In the US, where coal-fired power is relatively clean, it causes tens of thousands of deaths per year. It causes hundreds of thousands of heart attacks, asthma attacks, ER visits, and hospital admissions per year. A compilation of EPA and heavily peer-reviewed articles estimates 13,200 deaths and 20,000 heart attacks were caused by coal-fired power plants in 2010. In 2004, before the EPA starting getting aggressive, these numbers looked like 24,000 deaths per year in the US.  The rate of asthma is drastically increased in the area of coal fired power plants. The US even then had relatively stringent requirements on power plants. When you factor in the population and lax controls of countries like China and India, I have heard estimates of premature deaths caused globally by coal fired power to be in the millions, and even larger numbers for asthma.These adverse effects are much more likely to be caused by the wealthy regions that use more electricity per capita than the poor regions that host the power plants and the adverse effects. In other words, the electricity used by large mansions in wealthy neighborhoods often comes from powerplants placed near poor neighborhoods.

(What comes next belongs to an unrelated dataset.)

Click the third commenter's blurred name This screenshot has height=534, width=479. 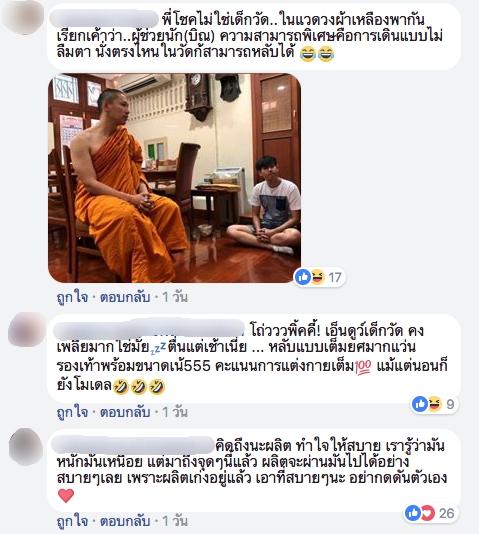[133, 445]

The coal used by the US and China directly contribute to global warming on a huge scale. In a future post that describes the composition of the atmosphere and how greenhouse gases work, we’ll get directly into those numbers.

Satellite image of pollution in China. From: http://earthobservatory.nasa.gov/IOTD/view.php?id=76935

Beijing's got a bit of a particulates in the air in the winter. I was in an airplane in Beijing on this day. They announced "The fog is too thick to take off." Except it was below freezing and the air was dessicated, making fog unlikely.
A more clear day near Beijing

 

Let’s be pragmatic for a second.What’s worse than deaths and heart attacks caused by coal-fired power? Not having electricity to power your hospitals and other vital services. If you are a poor or developing country that can’t afford fancy nuclear or renewable electricity, and you don’t have access to hydro power, putting up a coal plant to power cities enough for basic services is a no-brainer.  Wealthier countries have a choice: suffer the pollution, or spend more money and avoid it by building more expensive yet cleaner electricity sources. The US as a whole can easily afford to do this. Pakistan and India? Not so much.

Take-aways: Turn your lights off, they require a lot of coal. Avoid breathing or raising children near coal-fired reactors.